Don't lose your head in a hot market
As we head into 2012, will investors’ appetite for Asian private equity be checked? Apparently not.
Industry participants in Europe and the US point to a couple of trends on a global level.
First, LPs are wary of committing capital to the mega-funds - not so much a retreat as a more selective approach. Mid-size funds around the $1 billion mark, meanwhile, are in short supply but strong demand, especially if the GPs have a track record pursuing a certain investment angle.
Second, emerging markets are solid gold. According to one placement agent, US investors spooked by Europe's economic problems are reducing their exposure to the region by around 30% year-on-year. On the flip side, their emerging markets allocations - led by Asia - are up by about 20%.
Alongside increasing capital commitments from the traditional US and European LP bases, newer investors like sovereign wealth funds from Asia and the Middle East are becoming ever more active in the region. It all points to a lot of cash entering the market and struggling to find a home with the leading GPs.
The fallout will take years to fully emerge and, as Hamilton Lane CEO Mario Giannini argues in this week's Q&A (see page 11), it won't be pretty. "While a lot of money will be made in private equity in Asia, more money will be lost here than in any other area," he says.
China is inevitably the focal point. According to AVCJ Research, the country's share of regional fundraising has grown year-on-year: 21% in 2007, 29% in 2008, 34% in 2009, 49% in 2010, and 69% in 2011. This trend coincides with a marked increase in renminbi fundraising in particular. In 2007, $4 went into US dollar-denominated funds for every $1 to Chinese currency vehicles. The situation has since pivoted and last year renminbi funds raised twice as much as their US dollar counterparts.
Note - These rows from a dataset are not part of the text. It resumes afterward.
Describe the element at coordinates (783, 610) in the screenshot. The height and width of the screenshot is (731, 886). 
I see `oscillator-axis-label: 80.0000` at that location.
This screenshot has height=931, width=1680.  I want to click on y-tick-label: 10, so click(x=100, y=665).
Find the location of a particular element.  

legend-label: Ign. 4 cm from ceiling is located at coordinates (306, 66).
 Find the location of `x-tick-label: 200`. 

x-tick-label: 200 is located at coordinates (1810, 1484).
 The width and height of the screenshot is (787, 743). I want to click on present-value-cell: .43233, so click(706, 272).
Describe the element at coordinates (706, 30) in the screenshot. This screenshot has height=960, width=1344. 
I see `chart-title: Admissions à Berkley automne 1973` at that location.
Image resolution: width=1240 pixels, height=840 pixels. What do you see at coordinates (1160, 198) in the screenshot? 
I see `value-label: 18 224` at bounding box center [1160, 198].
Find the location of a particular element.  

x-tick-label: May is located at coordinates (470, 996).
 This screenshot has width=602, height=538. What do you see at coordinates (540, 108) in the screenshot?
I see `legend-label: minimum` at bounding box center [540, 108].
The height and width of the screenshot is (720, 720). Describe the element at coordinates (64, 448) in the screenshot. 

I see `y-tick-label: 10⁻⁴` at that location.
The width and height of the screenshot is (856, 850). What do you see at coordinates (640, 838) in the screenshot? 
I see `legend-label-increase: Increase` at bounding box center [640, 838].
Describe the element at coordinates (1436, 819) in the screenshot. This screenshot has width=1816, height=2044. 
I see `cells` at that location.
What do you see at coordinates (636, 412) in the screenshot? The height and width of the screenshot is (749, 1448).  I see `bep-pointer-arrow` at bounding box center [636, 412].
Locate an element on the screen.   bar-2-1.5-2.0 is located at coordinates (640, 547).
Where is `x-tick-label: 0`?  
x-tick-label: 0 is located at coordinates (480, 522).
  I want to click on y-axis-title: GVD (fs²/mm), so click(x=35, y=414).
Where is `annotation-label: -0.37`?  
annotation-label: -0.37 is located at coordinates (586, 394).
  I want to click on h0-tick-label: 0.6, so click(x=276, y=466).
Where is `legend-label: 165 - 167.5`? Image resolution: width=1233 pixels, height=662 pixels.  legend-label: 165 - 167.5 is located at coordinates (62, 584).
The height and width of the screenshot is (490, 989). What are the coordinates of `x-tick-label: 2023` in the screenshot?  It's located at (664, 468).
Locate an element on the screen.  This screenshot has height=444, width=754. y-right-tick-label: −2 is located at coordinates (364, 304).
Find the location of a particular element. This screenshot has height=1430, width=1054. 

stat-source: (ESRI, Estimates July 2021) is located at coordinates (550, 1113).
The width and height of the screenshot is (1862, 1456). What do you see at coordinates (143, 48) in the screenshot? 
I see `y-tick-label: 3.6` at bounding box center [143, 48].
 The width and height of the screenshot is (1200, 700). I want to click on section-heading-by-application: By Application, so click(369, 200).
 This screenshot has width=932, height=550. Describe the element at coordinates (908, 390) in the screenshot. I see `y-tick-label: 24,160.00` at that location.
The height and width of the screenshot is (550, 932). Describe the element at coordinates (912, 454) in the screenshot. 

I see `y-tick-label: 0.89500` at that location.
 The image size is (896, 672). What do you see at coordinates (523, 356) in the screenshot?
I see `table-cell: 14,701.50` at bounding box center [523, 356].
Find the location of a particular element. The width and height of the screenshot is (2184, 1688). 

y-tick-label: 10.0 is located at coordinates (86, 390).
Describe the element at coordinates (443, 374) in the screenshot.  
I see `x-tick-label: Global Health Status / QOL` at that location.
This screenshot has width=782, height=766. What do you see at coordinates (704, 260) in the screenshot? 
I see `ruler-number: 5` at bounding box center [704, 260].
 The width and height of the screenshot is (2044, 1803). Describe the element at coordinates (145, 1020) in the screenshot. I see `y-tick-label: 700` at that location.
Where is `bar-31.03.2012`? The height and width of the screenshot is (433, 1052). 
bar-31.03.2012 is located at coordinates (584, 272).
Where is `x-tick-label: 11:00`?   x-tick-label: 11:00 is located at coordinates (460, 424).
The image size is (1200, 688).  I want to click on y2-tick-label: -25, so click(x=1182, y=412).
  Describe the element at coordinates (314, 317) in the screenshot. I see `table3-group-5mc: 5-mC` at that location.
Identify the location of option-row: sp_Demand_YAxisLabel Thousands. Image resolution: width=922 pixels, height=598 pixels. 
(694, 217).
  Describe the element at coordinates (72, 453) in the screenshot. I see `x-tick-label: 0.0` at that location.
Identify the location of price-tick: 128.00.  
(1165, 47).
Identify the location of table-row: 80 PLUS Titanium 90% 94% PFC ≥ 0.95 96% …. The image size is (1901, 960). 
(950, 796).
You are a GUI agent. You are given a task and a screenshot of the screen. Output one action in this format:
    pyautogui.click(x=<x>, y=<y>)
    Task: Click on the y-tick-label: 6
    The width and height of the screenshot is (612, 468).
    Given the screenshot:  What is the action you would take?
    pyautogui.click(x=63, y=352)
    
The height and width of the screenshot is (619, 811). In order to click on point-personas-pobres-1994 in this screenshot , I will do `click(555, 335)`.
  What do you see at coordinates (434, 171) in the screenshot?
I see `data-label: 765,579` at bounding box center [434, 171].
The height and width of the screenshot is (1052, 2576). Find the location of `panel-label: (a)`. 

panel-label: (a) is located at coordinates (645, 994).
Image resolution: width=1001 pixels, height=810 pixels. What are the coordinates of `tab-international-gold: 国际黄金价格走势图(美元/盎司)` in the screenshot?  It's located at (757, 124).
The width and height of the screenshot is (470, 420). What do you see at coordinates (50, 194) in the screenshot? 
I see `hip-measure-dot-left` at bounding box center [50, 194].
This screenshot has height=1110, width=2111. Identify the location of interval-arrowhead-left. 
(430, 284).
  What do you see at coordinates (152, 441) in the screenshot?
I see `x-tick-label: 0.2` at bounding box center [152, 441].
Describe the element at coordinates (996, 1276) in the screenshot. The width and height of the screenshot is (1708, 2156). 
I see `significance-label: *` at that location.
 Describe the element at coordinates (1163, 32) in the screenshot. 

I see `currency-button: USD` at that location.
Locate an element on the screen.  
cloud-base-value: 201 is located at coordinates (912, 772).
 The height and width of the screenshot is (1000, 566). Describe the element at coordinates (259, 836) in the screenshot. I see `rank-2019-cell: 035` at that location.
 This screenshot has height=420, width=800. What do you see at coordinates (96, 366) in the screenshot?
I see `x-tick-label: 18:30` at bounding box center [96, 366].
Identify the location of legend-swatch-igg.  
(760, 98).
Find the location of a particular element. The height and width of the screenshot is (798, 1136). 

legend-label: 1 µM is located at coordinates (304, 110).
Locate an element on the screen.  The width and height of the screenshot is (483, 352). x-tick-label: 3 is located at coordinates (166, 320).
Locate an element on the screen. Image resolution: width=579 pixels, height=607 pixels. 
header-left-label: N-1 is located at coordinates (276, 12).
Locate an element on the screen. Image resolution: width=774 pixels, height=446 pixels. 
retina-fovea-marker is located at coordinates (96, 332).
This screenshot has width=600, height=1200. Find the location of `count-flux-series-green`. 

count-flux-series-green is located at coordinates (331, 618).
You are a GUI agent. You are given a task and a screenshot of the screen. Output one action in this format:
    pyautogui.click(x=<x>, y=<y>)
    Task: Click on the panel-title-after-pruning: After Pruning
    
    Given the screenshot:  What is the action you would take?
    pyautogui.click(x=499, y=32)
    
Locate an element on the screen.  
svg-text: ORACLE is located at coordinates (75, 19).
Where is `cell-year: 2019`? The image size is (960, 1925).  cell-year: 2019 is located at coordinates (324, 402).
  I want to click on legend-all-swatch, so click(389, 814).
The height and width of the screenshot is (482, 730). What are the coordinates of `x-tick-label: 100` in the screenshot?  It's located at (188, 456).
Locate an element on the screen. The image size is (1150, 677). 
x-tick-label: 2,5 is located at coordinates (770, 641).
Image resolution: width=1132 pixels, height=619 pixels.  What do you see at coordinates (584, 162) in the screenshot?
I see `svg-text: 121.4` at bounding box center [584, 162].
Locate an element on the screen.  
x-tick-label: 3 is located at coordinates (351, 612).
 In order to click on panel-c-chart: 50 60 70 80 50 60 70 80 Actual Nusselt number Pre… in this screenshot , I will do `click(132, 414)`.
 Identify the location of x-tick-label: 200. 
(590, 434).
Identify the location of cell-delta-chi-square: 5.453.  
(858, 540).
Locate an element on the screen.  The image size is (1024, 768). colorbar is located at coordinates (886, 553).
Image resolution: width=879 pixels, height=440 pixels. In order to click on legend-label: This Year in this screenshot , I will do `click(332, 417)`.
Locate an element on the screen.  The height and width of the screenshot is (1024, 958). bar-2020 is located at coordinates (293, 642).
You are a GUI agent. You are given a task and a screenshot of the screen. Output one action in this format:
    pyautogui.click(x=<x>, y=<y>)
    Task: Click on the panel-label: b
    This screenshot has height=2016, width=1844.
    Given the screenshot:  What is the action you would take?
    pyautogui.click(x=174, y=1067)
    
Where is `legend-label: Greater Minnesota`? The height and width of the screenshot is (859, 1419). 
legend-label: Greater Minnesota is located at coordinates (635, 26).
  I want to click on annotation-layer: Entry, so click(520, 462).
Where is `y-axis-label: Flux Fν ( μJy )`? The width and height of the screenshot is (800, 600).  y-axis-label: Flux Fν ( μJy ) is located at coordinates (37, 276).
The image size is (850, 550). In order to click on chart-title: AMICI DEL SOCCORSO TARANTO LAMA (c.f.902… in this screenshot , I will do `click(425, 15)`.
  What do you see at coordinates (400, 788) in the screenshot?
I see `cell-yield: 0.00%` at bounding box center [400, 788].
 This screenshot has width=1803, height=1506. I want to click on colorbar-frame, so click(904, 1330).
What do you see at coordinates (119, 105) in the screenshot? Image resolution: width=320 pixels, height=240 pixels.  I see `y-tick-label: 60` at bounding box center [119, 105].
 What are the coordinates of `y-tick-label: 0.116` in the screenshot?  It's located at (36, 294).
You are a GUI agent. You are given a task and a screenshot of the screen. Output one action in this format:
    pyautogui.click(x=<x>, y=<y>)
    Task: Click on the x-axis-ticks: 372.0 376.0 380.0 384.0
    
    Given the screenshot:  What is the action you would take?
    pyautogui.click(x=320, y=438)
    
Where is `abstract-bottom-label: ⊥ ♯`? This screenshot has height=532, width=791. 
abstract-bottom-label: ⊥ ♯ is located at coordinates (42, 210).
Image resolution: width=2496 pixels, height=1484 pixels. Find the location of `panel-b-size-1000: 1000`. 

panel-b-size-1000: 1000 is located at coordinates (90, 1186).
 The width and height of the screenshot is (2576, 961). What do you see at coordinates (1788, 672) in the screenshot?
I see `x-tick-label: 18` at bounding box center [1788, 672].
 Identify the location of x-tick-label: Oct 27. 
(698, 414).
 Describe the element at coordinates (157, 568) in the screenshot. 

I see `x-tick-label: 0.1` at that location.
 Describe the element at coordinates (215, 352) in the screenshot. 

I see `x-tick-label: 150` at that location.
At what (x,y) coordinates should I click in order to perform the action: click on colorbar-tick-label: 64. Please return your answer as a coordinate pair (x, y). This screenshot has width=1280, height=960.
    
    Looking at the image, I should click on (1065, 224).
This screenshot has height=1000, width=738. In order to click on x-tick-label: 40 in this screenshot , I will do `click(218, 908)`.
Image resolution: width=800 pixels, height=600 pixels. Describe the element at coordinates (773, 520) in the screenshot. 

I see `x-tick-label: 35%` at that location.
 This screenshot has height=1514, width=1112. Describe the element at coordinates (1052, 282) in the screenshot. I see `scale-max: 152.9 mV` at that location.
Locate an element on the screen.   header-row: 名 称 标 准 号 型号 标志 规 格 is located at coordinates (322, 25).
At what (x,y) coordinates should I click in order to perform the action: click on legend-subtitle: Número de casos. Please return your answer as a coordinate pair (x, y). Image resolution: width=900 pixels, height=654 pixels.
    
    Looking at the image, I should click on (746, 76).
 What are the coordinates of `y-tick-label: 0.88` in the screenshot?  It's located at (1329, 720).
The problem is uncertainty. It is difficult to assess how much of this capital has found its way to GPs who are looking beyond pre-IPO deals. Even when fund managers come to the table with a sustainable investment strategy, there is no guarantee they will have sufficient experience to know how much is too much. With such a large amount of capital entering the market, the danger is that GPs will raise more than they are realistically able to deploy, based on their own capabilities and the capacity of the market at its current stage of development.
The situation bodes well for big pan-Asian funds currently in the pipeline. They are a natural home for traditional LPs who want exposure to the region but either lack an on-the-ground presence or fail to get into the leading single-country funds.
Investors looking for the next big thing, however, should tread carefully. In a competitive market, it takes a disciplined LP to avoid an ill-disciplined GP.